Things to do:
a. Summarize the article about gene-edited mosquitoes in two sentences.
b. Rewrite the paragraph of the article about gene-edited mosquitoes that begins "Malaria is one of the world's leading health problems" as a bulleted list, keeping its main facts.

Passage provided:
|A known malarial transmitter, the Anopheles stephensi mosquito draws blood from a human host. Credit: CDC / Jim Gathany|
Researchers at the Irvine and San Diego campuses inserted a DNA element into the germ line of Anopheles stephensi mosquitoes which resulted in the gene preventing malaria transmission being passed on to 99.5%of offspring. A. stephensi is a leading malaria vector in Asia.
Scientists used the CRISPR method to create the mutant mosquitoes, a powerful gene editing tool that allows access to a cell’s nucleus to snip DNA to either replace mutated genes or insert new ones.
“This opens up the real promise that this technique can be adapted for eliminating malaria,” said Anthony James, Distinguished Professor of molecular biology & biochemistry and microbiology and molecular genetics at UC Irvine.
To ensure that the element carrying the malaria-blocking antibodies had reached the desired DNA site, the researchers included a protein that gave the progeny red fluorescence in the eyes. Almost 100 percent of offspring (99.5%) exhibited this trait, which James said is an amazing result for such a system that can change inheritable traits.
He added that further testing will be needed to confirm the efficacy of the antibodies and that this could eventually lead to field studies. “This is a significant first step,” said James. “We know the gene works. The mosquitoes we created are not the final brand, but we know this technology allows us to efficiently create large populations.”
Malaria is one of the world’s leading health problems. More than 40% of the world’s population live in areas where there is a risk of contracting the disease. According to the Centers for Disease Control and Prevention, 300 million to 500 million cases of malaria occur each year, and nearly 1 million people die of the disease annually – largely infants, young children and pregnant women, mostly in Africa.

Dataset:
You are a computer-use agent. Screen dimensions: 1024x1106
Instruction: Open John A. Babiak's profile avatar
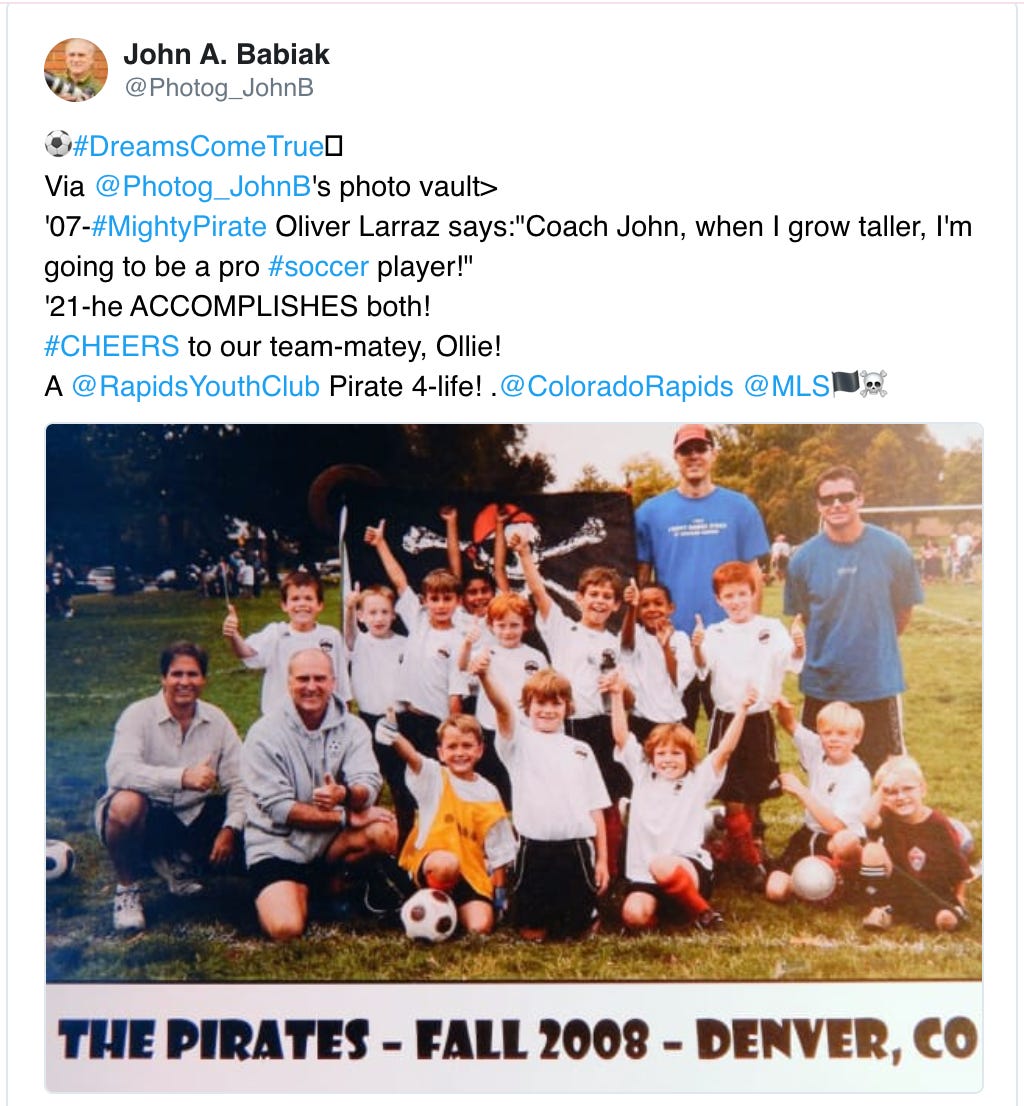(x=75, y=70)
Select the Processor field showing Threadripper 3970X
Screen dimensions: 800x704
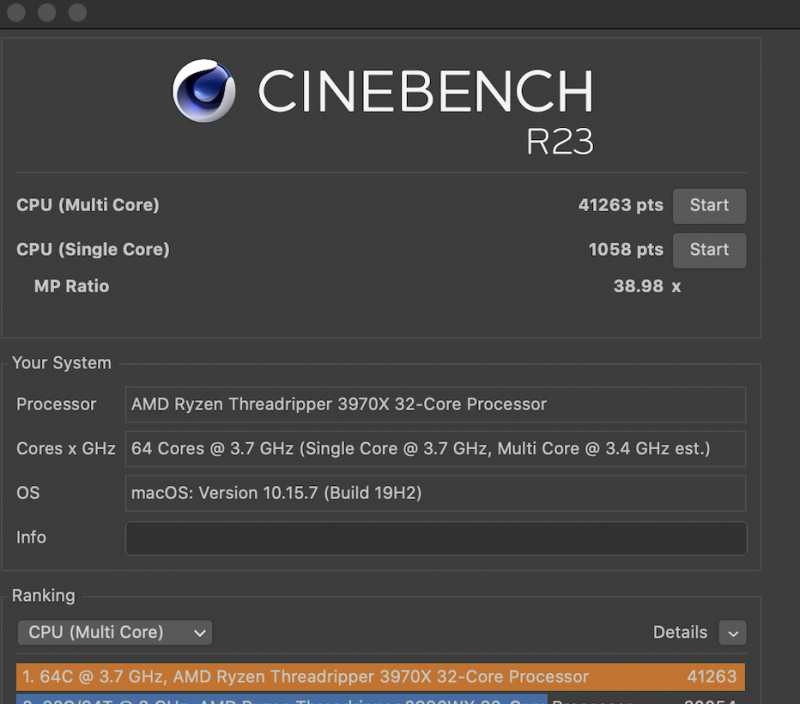tap(435, 404)
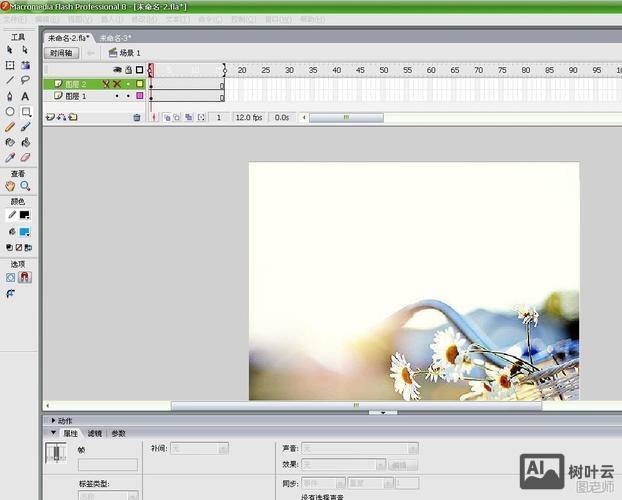The width and height of the screenshot is (622, 500).
Task: Choose the Eraser tool
Action: (x=25, y=157)
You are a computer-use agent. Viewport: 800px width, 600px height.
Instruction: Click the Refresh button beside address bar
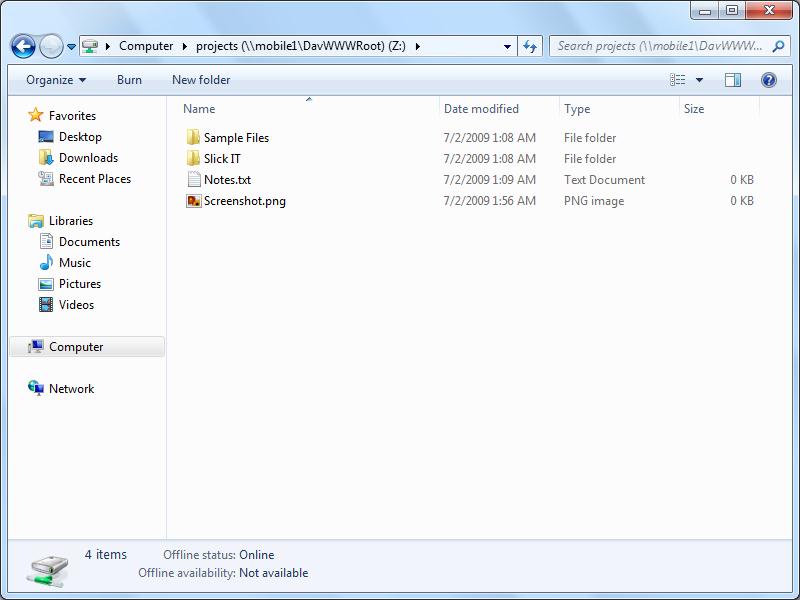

Answer list:
a. Researchers at the Irvine and San Diego campuses used the CRISPR gene editing method to insert a DNA element into the germ line of Anopheles stephensi mosquitoes, a leading malaria vector in Asia, so that a gene preventing malaria transmission passed to 99.5% of offspring. Anthony James called this a significant first step toward eliminating malaria, though further testing is needed to confirm the antibodies' efficacy before any field studies.

b.
- Malaria is one of the world's leading health problems.
- More than 40% of the world's population live in areas at risk of the disease.
- According to the Centers for Disease Control and Prevention, there are 300 million to 500 million cases each year.
- Nearly 1 million people die of it annually, largely infants, young children and pregnant women, mostly in Africa.